Seconds became a minute. Then longer.

The audience sat in stunned silence. They'd seen Thor summon lightning before—it was his signature ability, the mark of the Thunder God. But this? This was something else entirely. An exhibition of raw divine power that seemed designed to remind everyone that gods existed, and their wrath was terrible.

The lightning strikes came too fast to count now. Dozens per second. Perhaps hundreds. They merged into a continuous pillar of white-hot fury that connected sky to earth, with Xu Wenwu's shield at the focal point.

"For the glory of Asgard!" Thor's roar cut through even the thunder's cacophony.

He raised Mjolnir higher, reaching deeper into his divine reserves than he'd ever accessed before. The hammer glowed white-hot, energy crackling along its surface in patterns that hurt to look at directly. Storm clouds spiraled overhead like a hurricane condensed into a quarter-mile radius.

Then Thor brought Mjolnir down.

The lightning bolt that answered dwarfed everything that had come before. It was a pillar of pure electrical fury thick as a sequoia trunk, bright enough to cast hard shadows at noon, carrying more power than Thor had ever channeled in his centuries of existence.

Smith Doyle's eyes widened fractionally. The power signature was familiar—nearly identical to the strike that would one day shatter Hela's undead army on the Bifrost. Thor had reached his absolute peak, drawing on reserves he probably didn't know he possessed.

The bolt struck Xu Wenwu's shield and didn't disperse.

It punched through.

The protective barrier shattered like glass struck by a sledgehammer. Blue energy exploded outward in fragments that dissolved before reaching the ground. The ten rings flew in all directions, their orbital pattern disrupted, each artifact spinning away like shrapnel from a grenade.

The lightning continued downward, unimpeded.

It struck the arena floor where Xu Wenwu stood, and the world became white.

The explosion was cataclysmic.
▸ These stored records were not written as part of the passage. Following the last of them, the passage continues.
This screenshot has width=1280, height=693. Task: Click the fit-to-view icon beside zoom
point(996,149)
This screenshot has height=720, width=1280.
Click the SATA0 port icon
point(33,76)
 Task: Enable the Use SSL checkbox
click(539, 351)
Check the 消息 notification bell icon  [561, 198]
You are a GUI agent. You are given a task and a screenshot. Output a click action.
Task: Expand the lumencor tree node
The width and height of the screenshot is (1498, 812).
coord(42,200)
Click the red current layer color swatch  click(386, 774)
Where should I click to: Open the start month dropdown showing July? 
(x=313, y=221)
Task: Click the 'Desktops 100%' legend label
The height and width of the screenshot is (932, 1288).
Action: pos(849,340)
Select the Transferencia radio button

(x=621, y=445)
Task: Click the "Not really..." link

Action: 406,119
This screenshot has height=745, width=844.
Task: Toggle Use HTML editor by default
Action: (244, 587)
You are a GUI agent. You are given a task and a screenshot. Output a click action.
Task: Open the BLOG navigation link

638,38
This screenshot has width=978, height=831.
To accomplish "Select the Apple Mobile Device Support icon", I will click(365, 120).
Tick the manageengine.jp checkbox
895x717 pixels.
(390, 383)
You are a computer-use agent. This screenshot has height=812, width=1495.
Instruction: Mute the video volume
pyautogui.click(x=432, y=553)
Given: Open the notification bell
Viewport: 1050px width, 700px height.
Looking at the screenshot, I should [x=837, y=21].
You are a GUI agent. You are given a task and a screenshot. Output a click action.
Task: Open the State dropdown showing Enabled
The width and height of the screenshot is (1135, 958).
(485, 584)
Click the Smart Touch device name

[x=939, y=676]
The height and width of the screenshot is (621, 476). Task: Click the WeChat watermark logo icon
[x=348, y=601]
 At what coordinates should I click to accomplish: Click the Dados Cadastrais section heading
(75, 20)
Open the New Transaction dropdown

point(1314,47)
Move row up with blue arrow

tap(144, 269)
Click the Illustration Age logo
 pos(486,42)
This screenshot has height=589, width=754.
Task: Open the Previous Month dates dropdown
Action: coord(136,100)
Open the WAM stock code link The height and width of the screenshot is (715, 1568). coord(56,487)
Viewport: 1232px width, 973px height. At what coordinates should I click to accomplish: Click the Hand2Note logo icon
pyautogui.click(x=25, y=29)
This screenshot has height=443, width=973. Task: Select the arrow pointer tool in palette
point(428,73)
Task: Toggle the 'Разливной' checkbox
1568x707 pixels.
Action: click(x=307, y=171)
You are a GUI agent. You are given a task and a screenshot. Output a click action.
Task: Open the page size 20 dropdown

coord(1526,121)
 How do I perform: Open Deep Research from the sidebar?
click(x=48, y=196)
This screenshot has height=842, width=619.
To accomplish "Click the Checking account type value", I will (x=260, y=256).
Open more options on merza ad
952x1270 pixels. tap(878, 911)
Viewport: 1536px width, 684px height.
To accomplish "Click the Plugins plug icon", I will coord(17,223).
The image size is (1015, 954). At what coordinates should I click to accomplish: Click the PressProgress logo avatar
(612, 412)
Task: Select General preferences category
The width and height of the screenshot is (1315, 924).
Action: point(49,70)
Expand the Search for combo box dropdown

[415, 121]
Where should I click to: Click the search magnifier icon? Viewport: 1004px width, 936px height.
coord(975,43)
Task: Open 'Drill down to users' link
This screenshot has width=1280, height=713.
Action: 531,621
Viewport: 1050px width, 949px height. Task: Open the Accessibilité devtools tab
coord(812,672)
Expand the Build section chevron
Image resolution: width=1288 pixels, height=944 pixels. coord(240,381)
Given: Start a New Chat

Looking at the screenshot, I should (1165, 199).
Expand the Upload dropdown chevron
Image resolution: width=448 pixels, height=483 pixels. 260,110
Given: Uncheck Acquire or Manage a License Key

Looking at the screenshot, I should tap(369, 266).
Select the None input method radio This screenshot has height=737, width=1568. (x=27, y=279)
The entire gold-titanium platform—fifty meters in diameter, tons of advanced alloy—simply vaporized. Metal became vapor became plasma, dispersing into the air as a expanding cloud of superheated particles.

The shockwave hammered outward in all directions. Spectators in the front rows were physically pushed back in their seats. The vibranium barriers groaned under the pressure but held, protecting the audience from the worst of the blast.

When the light faded and the smoke began to clear, the arena platform was simply gone. Where it had stood, there was now a crater twenty feet deep, its edges glowing red-hot. Molten metal pooled at the bottom, still radiating heat waves that distorted the air.

And in the center of that crater, Xu Wenwu lay motionless.

His body was charred black, smoke rising from his robes. His hair had transformed into a perfect afro, frizzed outward by the electrical assault. His ten rings lay scattered around him, their usual glow dimmed.

In the Ten Rings spectator section, Xialing and Shang-Chi surged to their feet simultaneously.

"Father!" Their voices merged into a single cry of anguish and fear.